Polish competition and consumer watchdog (UOKiK) has published a draft of its new policy. The draft sets out UOKiK’s new priorities and a plan to cooperate with other public authorities to achieve its goals. For the first time UOKiK’s policy prioritises competition protection, merger control and consumer protection, particularly in the financial services sector. These priorities will form the basis for the UOKiK’s actions in the coming years.

The most important priorities in the area of competition protection include:

  • Fighting cartels in particular with regard to price fixing and market sharing.
  • Using the UOKiK’s analytical tools (e.g. market tests) on a regular basis to identify markets which should be subject to stricter control.
  • Strengthening and more frequently using the UOKiK’s investigative powers. The UOKiK intends to use its right to enter companies’ premises more frequently to search for evidence of potential competition law infringement. The authority intends to use new IT tools and strengthen its investigative team by employing specialists with experience in other law enforcement agencies. To this end the UOKiK has signed agreements on cooperation with the head of the Internal Security Agency and the Attorney General.
  • Identifying and penalising bid-rigging schemes in cooperation with other institutions such as the Central Anticorruption Bureau, the Internal Security Agency and public prosecutors.

In the area of merger control the UOKiK announced:

  • The introduction of the possibility of consulting its officials before making a formal notification of a merger. This means that it will be possible to receive information that will be helpful for obtaining approval for the proposed transaction.
  • An applicant’s argument that it will improve efficiency by way of a merger will more frequently be accepted as convincing than in the past.

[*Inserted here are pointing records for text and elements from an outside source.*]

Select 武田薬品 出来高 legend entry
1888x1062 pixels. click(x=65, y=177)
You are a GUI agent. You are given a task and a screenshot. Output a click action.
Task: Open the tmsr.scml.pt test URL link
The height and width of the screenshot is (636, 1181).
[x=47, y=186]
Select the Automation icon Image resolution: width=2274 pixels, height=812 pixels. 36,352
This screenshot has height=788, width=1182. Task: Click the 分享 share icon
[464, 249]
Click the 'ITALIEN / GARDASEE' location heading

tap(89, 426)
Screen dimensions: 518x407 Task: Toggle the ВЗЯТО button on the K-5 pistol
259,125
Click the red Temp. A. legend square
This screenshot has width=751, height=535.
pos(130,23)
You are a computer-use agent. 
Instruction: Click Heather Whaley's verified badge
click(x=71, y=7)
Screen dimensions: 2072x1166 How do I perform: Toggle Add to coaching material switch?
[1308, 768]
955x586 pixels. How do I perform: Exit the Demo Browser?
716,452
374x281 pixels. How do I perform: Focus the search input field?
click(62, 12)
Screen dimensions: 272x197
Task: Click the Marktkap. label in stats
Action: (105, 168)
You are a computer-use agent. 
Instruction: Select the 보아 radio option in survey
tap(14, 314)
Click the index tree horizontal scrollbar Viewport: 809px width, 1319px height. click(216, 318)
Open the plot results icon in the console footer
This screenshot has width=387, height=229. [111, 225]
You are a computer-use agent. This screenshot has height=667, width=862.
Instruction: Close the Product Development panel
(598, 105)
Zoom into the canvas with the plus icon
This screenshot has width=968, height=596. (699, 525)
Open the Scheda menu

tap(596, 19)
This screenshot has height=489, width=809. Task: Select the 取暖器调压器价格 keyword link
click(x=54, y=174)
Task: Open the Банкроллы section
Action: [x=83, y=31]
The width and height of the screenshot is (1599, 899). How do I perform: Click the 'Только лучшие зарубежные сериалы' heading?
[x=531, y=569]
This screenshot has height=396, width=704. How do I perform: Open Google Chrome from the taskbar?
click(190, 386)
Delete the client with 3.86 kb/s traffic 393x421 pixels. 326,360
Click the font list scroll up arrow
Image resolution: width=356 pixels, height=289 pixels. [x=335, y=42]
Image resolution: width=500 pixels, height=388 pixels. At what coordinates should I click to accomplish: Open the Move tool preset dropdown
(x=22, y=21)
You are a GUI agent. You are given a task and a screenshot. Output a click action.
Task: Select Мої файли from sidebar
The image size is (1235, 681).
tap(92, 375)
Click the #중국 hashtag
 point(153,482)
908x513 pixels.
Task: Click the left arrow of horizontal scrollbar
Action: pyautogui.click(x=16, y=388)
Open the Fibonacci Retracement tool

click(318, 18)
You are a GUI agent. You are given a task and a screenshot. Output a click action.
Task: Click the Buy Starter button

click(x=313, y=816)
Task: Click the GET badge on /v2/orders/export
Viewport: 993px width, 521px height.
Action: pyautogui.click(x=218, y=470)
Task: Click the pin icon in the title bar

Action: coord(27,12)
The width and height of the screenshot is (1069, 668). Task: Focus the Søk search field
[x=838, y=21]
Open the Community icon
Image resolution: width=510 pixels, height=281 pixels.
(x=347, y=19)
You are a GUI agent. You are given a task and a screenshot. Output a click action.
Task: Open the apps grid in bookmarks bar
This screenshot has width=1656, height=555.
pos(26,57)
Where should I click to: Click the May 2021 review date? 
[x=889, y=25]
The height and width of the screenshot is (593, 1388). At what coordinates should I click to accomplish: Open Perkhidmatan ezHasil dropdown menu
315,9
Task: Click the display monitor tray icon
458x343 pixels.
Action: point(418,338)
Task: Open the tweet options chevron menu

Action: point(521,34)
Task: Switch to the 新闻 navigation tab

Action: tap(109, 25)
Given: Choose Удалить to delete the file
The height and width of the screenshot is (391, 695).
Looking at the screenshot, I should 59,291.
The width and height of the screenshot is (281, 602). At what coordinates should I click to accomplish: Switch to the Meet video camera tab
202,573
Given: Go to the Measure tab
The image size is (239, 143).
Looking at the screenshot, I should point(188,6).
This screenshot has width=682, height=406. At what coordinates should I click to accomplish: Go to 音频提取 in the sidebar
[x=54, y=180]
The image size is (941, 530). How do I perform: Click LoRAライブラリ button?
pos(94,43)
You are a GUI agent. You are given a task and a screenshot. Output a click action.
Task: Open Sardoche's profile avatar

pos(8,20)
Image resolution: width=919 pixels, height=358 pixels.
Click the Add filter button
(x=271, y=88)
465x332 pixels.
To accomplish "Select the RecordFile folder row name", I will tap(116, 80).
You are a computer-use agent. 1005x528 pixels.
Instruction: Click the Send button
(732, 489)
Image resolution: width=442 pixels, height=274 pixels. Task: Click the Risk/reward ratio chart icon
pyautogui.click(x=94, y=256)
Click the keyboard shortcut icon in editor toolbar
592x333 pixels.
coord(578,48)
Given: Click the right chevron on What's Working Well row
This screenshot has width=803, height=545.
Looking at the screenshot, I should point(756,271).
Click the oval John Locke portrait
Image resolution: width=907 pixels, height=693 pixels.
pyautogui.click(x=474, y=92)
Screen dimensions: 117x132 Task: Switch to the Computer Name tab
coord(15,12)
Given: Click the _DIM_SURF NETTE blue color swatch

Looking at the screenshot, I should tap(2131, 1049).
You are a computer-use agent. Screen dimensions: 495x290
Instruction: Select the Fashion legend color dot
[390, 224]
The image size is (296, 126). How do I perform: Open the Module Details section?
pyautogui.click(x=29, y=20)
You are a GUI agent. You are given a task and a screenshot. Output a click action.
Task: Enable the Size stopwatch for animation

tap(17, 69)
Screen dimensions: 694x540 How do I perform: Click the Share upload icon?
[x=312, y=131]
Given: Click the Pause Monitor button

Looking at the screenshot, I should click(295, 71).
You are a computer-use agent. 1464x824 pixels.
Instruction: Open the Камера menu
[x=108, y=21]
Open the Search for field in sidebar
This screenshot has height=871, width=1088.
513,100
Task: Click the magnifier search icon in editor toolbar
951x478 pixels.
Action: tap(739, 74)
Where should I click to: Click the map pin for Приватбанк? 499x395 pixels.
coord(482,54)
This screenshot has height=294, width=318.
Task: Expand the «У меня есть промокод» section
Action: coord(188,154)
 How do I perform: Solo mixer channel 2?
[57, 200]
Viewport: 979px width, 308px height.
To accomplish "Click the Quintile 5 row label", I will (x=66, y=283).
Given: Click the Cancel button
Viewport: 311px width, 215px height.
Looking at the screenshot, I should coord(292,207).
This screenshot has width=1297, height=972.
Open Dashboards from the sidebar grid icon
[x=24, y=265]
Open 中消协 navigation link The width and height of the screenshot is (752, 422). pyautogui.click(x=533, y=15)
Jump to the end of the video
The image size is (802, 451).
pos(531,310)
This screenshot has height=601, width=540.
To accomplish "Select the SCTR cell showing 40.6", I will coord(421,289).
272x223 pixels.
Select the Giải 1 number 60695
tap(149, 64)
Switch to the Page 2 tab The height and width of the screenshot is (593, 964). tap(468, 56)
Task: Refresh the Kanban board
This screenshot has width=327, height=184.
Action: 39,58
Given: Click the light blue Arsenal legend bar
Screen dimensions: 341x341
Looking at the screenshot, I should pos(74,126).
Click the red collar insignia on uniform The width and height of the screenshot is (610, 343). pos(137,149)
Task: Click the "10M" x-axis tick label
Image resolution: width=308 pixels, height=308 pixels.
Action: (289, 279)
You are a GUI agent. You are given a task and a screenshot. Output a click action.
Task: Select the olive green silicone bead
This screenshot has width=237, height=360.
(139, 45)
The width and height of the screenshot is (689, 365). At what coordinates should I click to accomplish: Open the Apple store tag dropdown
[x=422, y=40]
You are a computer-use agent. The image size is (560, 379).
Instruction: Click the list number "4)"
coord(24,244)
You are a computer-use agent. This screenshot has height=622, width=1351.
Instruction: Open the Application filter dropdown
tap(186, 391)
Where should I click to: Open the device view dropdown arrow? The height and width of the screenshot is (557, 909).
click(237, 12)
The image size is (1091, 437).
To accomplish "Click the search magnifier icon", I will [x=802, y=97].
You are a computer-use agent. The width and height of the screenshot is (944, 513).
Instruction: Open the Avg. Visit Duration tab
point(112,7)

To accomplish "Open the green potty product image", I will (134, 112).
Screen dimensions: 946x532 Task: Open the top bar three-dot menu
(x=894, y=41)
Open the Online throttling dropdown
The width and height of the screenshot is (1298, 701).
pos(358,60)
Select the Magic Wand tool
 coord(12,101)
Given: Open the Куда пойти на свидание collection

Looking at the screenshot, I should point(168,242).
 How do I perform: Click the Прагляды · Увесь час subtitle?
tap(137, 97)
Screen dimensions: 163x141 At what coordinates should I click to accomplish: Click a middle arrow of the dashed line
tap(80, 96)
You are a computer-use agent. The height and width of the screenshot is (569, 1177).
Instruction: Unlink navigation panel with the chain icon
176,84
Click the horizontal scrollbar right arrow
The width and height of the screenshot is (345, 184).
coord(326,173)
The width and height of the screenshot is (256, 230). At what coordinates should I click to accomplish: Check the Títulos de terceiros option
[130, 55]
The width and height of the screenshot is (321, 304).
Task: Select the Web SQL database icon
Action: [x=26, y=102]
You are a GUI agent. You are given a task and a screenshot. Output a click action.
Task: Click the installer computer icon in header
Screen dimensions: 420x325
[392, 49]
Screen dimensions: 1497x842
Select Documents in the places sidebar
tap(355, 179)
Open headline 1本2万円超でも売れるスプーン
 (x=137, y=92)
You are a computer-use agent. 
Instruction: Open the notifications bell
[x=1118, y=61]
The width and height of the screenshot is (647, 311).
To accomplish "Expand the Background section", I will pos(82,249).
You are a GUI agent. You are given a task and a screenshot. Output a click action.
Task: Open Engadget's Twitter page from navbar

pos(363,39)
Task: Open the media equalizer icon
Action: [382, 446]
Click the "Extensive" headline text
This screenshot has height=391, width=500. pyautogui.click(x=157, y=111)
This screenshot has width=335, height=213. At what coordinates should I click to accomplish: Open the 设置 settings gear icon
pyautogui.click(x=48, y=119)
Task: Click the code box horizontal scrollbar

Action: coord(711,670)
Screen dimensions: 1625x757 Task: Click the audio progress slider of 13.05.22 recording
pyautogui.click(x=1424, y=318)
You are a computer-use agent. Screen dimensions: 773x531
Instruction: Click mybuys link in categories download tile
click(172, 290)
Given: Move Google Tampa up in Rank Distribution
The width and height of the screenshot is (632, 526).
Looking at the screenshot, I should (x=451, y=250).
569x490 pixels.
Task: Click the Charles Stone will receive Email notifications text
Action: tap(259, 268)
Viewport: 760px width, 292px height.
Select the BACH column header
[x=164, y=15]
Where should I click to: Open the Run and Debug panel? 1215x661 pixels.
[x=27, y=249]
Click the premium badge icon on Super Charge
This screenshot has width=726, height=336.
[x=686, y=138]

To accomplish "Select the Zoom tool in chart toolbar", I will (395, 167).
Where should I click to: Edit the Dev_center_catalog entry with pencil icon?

In the area of consumer protection UOKiK will pay particular attention to:

  • Monitoring companies which have been found to violate consumer rights in the past.
  • Intensifying control over the financial sector.
  • Creating a new register of abusive clauses, which will be made available with the introduction of the administrative system of control of abusive clauses. The current register will also be maintained for 10 years.

The UOKiK’s policy will enter into force after its formal adoption by the Council of Ministers, which should take place before the parliamentary elections. Currently, it is undergoing consultation in government committees.